- **Text to read**
+===+
Most mothers would have thought about that upfront, but if it was a genuine oversight she would then change her plans.0 -
when they told us their date it was followed quickly by "we knew you wouldnt want a honeymoon and couldnt afford one anyway" so they did take it into consideration before booking and just decided for us that we werent going on one
I'm just annoyed with myself that i was too shocked to say anything then!
I doubt we'll actually skip their wedding as it'll be whinged about at every opertunity for the rest of our lives!
I'm just going to keep my mouth shut for the time being - make sure my wedding is better / more personal than theirs - and look gorgeous at her wedding
as long as OH says "i do" then in reality i dont care about the rest!!!0 -
I'm glad things have worked out better and you get your venue to yourself! Your wedding will be beautiful and unique anyway. Your MIL must know planning her wedding for a week after yours was treading on your toes, it's not up to her whether you have a honeymoon! She sounds very controlling so that's something to watch out for! But it's good your OH is standing up to her and you have a positive attitude so I think dealing with this together could make you stronger.
+===+
Continue the forum thread about the mother-in-law's wedding, starting right after its last reply. The items that come next have no connection to the forum thread about the mother-in-law's wedding.
+===+
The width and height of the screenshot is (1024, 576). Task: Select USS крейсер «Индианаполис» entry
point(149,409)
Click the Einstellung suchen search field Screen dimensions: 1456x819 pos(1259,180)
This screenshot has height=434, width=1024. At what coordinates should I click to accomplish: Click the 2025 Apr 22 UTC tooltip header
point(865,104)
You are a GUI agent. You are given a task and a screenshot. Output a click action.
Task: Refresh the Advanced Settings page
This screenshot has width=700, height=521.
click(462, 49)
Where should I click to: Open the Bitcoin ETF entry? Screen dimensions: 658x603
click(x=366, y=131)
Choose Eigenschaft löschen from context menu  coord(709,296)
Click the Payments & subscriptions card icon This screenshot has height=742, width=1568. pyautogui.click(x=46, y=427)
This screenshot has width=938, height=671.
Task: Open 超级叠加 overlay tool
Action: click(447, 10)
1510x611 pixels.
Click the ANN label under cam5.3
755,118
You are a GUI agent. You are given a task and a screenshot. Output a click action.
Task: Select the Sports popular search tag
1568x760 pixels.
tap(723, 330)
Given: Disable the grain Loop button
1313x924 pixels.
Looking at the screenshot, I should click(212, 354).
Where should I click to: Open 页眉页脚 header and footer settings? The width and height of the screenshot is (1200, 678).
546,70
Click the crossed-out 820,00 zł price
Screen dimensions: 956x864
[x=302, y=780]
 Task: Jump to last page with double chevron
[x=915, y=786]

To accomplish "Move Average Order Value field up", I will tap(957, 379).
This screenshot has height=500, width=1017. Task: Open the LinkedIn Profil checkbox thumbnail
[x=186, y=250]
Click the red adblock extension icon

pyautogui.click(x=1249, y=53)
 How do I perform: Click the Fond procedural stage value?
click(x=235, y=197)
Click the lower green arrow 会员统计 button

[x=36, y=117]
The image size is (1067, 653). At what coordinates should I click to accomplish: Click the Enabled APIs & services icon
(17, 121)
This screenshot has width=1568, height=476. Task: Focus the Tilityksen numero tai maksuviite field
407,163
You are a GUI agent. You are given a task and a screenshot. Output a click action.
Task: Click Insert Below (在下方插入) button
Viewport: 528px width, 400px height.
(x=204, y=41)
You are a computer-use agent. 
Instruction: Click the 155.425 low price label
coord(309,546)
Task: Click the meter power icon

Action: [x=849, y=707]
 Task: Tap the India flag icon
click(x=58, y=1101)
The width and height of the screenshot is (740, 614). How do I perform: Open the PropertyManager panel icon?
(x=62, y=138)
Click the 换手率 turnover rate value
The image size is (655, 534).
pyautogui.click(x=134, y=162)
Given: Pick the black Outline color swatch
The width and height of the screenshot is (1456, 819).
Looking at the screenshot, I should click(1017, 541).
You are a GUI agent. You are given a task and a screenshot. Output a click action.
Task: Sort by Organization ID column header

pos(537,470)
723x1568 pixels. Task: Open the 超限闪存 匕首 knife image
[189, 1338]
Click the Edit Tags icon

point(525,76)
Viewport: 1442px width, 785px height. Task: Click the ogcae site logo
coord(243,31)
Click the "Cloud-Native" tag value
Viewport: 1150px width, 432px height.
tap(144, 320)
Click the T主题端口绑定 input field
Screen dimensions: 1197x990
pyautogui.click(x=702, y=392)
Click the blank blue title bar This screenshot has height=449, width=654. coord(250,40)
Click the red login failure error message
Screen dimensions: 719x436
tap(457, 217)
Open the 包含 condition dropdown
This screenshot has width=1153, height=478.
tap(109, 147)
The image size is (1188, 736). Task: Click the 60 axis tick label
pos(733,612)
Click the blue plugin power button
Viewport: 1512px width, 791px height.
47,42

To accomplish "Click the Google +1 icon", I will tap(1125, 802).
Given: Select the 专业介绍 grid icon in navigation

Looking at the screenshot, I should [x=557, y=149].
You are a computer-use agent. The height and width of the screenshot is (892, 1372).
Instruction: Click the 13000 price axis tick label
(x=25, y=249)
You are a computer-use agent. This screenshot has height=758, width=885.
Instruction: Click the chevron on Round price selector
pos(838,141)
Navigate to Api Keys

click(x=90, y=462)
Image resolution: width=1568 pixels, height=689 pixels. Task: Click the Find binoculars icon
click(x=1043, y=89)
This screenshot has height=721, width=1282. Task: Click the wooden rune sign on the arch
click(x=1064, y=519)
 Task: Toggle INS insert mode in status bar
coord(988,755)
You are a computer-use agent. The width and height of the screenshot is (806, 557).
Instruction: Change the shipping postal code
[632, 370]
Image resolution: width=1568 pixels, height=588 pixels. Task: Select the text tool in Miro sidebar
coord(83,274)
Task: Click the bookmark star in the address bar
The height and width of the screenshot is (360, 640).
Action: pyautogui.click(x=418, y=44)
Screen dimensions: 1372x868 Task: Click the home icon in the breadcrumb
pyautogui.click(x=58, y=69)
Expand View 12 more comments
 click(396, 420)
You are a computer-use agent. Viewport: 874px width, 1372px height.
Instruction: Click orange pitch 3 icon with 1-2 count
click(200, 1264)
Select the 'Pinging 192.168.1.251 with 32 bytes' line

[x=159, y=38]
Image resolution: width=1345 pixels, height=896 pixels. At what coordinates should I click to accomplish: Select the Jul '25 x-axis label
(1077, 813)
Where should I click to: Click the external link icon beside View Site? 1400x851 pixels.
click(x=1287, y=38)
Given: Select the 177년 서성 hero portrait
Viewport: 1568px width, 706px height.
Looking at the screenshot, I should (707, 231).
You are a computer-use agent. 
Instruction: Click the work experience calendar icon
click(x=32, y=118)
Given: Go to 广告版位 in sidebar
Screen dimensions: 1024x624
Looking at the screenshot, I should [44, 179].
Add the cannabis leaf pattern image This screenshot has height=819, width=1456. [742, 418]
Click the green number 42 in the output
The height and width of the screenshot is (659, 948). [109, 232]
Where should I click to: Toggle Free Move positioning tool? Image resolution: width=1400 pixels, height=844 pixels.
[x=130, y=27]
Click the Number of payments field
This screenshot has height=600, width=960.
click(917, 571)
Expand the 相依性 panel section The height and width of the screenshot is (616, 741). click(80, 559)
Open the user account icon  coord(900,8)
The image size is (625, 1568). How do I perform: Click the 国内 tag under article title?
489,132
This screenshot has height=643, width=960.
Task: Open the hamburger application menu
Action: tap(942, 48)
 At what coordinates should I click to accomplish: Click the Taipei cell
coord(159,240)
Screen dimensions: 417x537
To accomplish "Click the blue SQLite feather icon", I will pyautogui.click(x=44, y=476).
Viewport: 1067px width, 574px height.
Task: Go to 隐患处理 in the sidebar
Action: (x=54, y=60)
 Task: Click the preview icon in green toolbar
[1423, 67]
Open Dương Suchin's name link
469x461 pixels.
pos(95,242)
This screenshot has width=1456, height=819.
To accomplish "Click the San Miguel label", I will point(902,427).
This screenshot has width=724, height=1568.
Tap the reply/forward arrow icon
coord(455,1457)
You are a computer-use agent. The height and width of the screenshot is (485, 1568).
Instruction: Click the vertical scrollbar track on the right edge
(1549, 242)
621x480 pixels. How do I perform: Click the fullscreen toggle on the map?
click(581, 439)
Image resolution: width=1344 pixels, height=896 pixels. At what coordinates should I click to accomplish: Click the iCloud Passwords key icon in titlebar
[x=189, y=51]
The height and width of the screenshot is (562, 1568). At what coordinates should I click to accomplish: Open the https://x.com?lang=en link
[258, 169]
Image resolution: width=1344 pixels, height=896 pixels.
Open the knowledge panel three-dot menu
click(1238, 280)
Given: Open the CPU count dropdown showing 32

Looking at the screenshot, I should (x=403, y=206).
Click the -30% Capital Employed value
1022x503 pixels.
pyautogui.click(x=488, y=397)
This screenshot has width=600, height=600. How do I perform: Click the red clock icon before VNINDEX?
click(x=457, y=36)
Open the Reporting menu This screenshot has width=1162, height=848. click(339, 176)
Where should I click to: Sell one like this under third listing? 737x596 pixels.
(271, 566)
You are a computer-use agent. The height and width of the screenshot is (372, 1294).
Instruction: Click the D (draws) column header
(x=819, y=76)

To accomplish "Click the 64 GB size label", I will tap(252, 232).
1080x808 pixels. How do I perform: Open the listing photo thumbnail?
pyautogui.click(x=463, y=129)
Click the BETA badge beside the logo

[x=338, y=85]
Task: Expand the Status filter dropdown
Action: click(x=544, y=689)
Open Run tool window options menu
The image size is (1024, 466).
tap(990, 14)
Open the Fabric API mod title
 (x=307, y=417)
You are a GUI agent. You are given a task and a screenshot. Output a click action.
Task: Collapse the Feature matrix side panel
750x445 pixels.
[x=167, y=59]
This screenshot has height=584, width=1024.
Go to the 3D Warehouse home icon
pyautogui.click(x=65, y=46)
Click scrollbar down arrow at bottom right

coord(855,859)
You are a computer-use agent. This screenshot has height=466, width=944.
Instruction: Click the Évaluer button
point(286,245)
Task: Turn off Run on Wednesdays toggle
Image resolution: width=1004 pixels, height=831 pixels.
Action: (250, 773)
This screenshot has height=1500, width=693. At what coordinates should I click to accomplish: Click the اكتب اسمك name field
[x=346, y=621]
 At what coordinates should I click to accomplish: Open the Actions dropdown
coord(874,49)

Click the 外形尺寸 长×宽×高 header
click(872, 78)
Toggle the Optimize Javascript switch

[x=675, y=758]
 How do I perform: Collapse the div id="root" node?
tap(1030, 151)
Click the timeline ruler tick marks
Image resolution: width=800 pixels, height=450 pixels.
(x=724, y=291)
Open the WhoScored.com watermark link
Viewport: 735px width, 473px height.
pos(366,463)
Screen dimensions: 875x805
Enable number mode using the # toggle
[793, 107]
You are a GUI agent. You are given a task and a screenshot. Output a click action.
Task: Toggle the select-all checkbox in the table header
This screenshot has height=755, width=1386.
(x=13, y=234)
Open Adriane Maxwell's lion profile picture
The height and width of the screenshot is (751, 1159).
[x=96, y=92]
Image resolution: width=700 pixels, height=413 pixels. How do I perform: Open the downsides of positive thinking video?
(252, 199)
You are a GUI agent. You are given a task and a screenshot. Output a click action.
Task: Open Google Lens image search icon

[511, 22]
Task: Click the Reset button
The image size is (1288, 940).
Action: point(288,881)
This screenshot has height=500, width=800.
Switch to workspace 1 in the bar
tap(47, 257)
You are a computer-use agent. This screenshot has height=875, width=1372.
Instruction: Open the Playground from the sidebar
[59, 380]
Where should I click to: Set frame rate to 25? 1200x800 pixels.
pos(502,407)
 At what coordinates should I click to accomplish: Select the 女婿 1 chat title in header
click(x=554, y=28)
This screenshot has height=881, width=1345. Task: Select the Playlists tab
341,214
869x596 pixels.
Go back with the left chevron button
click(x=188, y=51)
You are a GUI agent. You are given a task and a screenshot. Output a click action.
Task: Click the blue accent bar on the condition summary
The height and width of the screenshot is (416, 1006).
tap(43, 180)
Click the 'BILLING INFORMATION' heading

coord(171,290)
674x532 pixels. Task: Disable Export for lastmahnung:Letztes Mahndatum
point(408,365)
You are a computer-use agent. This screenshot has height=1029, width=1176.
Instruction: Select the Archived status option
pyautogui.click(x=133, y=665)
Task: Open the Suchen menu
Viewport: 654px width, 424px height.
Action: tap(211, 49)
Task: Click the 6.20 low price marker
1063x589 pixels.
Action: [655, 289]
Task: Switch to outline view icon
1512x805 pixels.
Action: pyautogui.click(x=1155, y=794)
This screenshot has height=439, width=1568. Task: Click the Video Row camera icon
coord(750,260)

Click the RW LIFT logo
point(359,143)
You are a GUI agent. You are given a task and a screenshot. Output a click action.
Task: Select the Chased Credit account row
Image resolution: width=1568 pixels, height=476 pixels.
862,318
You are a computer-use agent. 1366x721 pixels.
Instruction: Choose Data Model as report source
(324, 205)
+===+
- **Expected output**
We will probably stay in a nice local hotel for the weekend after our wedding and go for the proper honeymoon a few weeks later, because accommodation in Venice is much cheaper in December than our wedding month of November. You do not have to arrange your honeymoon around your MIL's wedding at all but if you do decide to attend you could do this and postpone your honeymoon a couple of weeks rather than cut it short. You guys need all the time away from her you can get!0 -
I have to say I think you are handling this really well! You are being so mature about the whole thing, and tbh I am not sure i would be able to act the same. I would be soo annoyed (and at being told that I wasn't having a honeymoon!!!) that I would go away, and that in some ways would be cutting of my nose to spite my face! Your H2B is very lucky!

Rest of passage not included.